茅野くんの怒りを含んだ声色が響き渡る。
その瞬間辺りはしーんとして。
周りの人たちは居所の悪い顔をした。


「お、おいそんな怒らなくったっていいだろ……。」


「ここ図書室って分かってる?私語禁止。
 お前らのせいで本借りれないやつがいるんだよ。」


茅野くんの視線は。
貸し出し用の冊子の方を向いている。
その視線をたどった手を乗せている子は、バッと手を退かした。


「そもそも今部活の時間だろ?
 サボってるの、バレてもいいのかよ。」


確かに今、部活の時間だ。
先週、茅野くんがジャージを着ていた事を思い出す。


私のクラス、部活してる人がほとんどだし。
ここにいる人たちみんな何かしらの部活に所属していた事を思い出す。


「やべ、部活忘れてた。

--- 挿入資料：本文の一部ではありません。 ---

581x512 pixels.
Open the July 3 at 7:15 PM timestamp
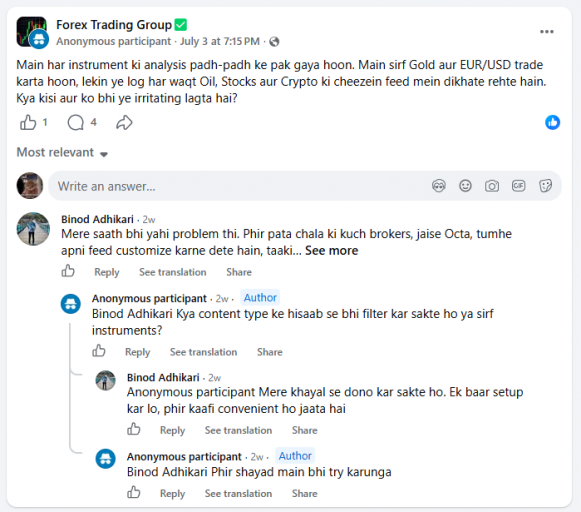point(220,41)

」


「先生に怒られる……!」


茅野くんの一言で周りの子たちは図書室を足早に去っていった。
騒がしかった図書室は一変、静けさを取り戻していた。


茅野くんは席を立ち、貸し出し口から出ていく。
そしてそのまま、さっき本を借りそびれていた下級生のもとへと足を進めた。


「本、借りるだろ?手続きやるから。」


あの太陽のような笑顔でそう言って。
その子から本受け取った茅野くんはテキパキ作業を進めた。